Extracted text:
- Opening Delimiter -
If state and federal law enforcement authorities convene grand juries to investigate the low-level GOP officials who signed and submitted phony electoral certificates in the 2020 election, the entire conspiracy to overturn the 2020 election could unravel.

So far, there has been no visible indication that Attorney General Merrick Garland has any appetite to launch a sweeping investigation into Team Trump’s conspiracy to overturn the results of the 2020 election. Garland has said nothing about it. His silence could just be prudential—it can be unwise for a prosecutor to alert prematurely the subjects of investigations. Or he may be reluctant to pursue such a case at all, perhaps due to some combination of his cautious nature, fear that it might be perceived as partisan political retribution, the difficulty of drawing clear lines between protected speech and conspiracy, and the difficulty of proving criminal intent in the mind of a cult figure whose bizarre mental state is unfathomable.

But none of those inhibitions should apply to a routine investigation into the mundane crimes implicated by the creation, execution and submission to the government of phony electoral documents. Quite the opposite: The failure to investigate that kind of obvious election fraud would smack of political calculation.

Law enforcement officials investigating the phony documents, as distinguished from a broader conspiracy, would not have to search for a crime—they already have the smoking guns, documents that are fraudulent on their face. Nor would they need to search for the culprits. The fraudsters signed their names to the phony documents, many of them proudly recording the act on video.

This open-and-shut election fraud is a gift to Garland and his federal prosecutors. Without having to expend any political capital by opening a sweeping investigation targeting Donald Trump or those around him, prosecutors could chip away at the broader conspiracy.

The targets of the investigation would be the people who signed and transmitted the phony elector certificates, not Donald Trump.

A total of 59 individuals from five states signed the documents. We know virtually nothing about them. They are not national figures, and largely are not public figures, except perhaps in state and local circles. They seem to be a fairly representative sample of Americans with quotidian jobs, nice families, and cute pets—not hardened denizens of the criminal underworld.

Can you imagine what would happen if 59 otherwise respectable burghers were hauled before a grand jury, facing a very real prospect of going to jail? How long do you think it would take for some or all of them to seek plea deals that would keep them out of prison? How quickly will they line up to identify those who told them to do it?
- Closing Delimiter -
Work item: The passage on the phony electoral certificates gives a combination of things that may make Attorney General Merrick Garland reluctant to pursue the case at all. List each one. The entries after this passage have no connection to it.

Extracted material:
- Opening Delimiter -
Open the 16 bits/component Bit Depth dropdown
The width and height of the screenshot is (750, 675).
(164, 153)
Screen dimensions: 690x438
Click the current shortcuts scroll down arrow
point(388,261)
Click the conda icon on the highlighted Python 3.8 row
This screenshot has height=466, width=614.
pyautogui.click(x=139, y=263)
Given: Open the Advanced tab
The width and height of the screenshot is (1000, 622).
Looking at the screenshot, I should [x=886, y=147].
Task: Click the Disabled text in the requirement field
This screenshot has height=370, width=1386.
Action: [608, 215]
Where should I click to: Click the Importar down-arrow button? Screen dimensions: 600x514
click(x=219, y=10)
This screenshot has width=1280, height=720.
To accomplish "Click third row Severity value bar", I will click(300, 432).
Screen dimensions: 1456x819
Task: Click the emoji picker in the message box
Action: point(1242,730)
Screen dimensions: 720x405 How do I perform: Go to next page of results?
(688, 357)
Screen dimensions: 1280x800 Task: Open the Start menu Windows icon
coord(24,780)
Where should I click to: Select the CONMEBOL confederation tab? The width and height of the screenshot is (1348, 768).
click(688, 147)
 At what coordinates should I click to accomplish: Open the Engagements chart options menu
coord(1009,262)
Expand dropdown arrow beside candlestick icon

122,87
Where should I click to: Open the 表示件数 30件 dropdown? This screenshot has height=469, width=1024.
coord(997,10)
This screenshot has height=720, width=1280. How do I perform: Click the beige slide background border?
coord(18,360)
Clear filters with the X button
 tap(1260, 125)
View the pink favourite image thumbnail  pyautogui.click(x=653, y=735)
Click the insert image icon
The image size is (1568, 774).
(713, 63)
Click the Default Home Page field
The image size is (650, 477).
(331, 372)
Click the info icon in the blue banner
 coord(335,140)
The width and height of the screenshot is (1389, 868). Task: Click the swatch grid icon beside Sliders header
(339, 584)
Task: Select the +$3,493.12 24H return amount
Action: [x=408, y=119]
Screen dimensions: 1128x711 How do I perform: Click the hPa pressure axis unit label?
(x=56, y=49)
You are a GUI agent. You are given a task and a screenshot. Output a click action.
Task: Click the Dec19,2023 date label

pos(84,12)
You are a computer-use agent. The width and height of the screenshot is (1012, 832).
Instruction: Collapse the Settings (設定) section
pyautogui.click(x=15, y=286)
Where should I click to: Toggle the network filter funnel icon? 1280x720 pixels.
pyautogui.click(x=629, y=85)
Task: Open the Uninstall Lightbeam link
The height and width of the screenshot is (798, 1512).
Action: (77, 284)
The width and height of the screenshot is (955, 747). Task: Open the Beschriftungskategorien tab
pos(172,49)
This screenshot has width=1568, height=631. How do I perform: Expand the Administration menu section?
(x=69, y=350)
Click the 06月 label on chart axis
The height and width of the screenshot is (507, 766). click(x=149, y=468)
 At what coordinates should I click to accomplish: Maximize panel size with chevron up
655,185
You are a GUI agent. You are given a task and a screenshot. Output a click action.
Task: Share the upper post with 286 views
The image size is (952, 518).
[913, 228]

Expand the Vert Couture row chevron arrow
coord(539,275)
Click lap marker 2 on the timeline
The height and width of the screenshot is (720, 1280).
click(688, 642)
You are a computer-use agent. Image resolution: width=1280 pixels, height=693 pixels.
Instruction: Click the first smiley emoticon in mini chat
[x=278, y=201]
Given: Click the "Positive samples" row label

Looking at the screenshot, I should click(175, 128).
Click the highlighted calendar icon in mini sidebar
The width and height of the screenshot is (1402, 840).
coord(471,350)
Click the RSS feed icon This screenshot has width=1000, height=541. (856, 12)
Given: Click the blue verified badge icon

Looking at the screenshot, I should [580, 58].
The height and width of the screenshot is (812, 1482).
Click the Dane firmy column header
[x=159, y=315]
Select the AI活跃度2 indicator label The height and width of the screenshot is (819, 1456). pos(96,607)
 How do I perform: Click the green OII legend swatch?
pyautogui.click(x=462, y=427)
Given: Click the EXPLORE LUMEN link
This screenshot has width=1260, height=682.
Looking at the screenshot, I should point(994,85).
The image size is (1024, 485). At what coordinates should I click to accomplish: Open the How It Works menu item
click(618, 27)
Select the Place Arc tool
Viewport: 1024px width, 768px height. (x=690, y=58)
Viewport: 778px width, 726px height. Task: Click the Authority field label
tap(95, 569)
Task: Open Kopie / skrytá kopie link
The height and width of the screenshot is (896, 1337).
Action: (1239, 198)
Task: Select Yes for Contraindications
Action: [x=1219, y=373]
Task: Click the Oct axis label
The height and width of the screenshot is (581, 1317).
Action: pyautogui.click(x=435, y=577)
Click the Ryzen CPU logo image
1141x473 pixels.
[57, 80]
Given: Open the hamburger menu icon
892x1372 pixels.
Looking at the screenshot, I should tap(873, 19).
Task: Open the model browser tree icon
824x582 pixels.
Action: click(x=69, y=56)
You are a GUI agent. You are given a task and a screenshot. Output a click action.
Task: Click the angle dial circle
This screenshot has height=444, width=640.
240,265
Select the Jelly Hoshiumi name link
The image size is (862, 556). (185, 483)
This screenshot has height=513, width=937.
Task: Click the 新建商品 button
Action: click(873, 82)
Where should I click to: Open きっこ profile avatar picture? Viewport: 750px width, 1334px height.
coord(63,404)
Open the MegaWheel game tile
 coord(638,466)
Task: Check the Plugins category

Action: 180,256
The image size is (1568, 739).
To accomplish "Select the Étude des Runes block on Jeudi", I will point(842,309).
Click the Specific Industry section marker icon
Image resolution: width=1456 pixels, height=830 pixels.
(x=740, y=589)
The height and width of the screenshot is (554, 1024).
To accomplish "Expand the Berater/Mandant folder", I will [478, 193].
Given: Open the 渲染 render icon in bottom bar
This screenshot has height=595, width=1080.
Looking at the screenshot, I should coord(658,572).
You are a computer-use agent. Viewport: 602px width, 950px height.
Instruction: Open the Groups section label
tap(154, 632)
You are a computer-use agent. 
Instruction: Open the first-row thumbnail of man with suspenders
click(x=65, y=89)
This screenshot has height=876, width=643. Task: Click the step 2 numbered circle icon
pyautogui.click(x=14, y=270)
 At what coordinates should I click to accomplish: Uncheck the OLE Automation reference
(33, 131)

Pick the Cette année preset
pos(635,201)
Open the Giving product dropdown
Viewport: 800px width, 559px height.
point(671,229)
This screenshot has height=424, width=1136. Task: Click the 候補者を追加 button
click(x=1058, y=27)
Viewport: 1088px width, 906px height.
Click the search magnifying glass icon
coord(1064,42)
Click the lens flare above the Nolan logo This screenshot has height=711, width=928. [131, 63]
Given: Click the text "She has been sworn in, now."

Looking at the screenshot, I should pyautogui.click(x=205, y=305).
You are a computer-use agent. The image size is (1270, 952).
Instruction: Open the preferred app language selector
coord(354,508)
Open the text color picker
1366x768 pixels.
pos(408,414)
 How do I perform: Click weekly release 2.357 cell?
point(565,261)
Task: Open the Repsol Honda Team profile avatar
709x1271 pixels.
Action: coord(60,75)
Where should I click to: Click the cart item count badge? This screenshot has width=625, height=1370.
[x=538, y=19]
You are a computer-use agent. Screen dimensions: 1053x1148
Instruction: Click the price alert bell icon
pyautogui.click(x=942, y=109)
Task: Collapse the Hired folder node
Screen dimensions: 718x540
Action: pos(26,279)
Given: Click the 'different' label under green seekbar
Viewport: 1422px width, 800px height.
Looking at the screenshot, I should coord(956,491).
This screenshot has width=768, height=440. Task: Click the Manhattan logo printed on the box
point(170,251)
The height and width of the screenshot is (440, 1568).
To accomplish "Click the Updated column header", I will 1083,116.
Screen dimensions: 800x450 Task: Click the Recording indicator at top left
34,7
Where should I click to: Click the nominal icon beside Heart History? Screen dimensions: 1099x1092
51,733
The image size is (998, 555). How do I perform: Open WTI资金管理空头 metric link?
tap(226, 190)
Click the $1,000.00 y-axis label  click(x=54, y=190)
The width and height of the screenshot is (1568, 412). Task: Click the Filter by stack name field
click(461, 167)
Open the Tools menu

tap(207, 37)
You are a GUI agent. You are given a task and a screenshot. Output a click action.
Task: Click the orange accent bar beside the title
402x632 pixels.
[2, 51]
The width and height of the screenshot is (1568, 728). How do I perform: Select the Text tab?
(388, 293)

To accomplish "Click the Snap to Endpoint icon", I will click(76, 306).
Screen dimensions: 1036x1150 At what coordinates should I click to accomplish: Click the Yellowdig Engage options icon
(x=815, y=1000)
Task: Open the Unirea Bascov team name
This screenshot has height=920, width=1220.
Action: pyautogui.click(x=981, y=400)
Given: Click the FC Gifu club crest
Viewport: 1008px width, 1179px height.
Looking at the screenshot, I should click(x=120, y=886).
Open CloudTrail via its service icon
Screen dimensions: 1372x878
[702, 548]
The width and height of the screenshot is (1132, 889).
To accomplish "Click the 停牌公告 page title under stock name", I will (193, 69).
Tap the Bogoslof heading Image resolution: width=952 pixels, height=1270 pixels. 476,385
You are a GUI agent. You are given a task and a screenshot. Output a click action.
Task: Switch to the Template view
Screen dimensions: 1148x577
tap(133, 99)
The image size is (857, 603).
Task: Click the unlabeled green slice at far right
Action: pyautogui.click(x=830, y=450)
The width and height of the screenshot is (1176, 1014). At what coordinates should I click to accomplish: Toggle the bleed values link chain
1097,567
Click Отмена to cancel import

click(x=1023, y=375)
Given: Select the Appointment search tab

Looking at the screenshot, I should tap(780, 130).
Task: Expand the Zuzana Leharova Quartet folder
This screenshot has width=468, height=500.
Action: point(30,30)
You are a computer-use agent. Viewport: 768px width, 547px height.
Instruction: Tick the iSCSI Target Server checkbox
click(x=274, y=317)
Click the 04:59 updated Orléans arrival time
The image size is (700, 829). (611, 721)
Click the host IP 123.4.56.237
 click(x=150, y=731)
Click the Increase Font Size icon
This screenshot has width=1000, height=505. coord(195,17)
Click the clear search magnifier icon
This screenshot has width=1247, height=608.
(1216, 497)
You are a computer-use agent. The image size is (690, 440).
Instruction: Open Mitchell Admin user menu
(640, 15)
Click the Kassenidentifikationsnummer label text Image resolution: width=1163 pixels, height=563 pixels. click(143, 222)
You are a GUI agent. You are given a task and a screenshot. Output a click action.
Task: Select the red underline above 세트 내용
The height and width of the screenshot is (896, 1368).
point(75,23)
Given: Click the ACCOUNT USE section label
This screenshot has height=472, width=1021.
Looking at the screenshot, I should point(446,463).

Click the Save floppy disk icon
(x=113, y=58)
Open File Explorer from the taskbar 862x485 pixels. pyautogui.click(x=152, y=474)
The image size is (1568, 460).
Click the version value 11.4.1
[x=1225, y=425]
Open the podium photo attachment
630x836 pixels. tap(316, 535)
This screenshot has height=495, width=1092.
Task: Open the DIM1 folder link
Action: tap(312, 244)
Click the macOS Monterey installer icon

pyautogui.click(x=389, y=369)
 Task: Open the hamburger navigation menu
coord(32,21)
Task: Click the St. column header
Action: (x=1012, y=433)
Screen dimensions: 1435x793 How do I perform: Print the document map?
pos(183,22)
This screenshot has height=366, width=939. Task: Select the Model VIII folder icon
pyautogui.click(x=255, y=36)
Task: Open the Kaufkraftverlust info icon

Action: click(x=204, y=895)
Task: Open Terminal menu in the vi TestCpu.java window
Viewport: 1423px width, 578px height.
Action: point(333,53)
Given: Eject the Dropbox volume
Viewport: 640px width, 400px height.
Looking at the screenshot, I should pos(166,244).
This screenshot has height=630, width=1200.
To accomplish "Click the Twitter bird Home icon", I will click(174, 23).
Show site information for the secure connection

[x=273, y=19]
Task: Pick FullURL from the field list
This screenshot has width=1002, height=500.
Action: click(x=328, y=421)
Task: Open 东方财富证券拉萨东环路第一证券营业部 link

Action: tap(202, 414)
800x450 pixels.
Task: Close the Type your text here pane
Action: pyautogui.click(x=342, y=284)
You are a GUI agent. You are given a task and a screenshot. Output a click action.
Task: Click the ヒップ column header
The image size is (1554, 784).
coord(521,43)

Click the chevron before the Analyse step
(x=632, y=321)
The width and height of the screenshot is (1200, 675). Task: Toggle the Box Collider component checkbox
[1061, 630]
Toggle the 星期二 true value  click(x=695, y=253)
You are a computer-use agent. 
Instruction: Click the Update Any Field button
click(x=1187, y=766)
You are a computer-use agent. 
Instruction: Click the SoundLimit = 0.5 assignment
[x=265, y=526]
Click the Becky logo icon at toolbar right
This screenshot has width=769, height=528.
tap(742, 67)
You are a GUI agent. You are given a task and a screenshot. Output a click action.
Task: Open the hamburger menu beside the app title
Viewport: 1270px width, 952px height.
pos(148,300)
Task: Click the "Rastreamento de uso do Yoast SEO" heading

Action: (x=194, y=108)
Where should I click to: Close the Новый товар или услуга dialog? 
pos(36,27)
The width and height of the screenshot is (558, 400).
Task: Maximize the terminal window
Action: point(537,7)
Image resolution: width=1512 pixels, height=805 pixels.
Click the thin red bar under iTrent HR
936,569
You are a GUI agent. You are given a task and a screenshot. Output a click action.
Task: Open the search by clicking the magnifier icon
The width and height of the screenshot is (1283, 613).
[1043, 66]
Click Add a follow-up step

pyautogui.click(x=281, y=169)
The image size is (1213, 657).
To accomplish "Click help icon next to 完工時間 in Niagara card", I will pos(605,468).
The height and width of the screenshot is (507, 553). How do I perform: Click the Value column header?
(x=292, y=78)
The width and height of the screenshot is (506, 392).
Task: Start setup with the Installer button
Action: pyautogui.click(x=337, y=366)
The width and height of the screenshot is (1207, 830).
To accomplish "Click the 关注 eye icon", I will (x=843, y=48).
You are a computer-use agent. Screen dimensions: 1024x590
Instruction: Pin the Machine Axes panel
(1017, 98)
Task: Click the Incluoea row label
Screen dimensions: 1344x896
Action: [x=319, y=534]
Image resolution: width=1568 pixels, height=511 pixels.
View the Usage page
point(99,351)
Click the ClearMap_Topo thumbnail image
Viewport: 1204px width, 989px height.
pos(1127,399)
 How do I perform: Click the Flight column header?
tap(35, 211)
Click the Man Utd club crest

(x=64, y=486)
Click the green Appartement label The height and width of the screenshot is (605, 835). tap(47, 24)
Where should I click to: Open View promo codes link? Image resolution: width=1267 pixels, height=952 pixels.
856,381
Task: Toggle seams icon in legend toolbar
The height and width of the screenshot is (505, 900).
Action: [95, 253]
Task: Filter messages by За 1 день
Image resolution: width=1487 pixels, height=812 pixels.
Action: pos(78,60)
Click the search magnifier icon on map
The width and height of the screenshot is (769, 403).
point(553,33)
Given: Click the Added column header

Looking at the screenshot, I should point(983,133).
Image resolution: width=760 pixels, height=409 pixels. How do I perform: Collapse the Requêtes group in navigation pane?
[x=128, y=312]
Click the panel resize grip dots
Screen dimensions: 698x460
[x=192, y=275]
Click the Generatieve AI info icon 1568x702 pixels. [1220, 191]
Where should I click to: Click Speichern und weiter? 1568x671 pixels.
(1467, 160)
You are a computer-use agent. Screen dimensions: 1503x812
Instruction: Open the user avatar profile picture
- Closing Delimiter -
Solution for this task:
- his cautious nature
- fear that it might be perceived as partisan political retribution
- the difficulty of drawing clear lines between protected speech and conspiracy
- the difficulty of proving criminal intent in the mind of a cult figure whose bizarre mental state is unfathomable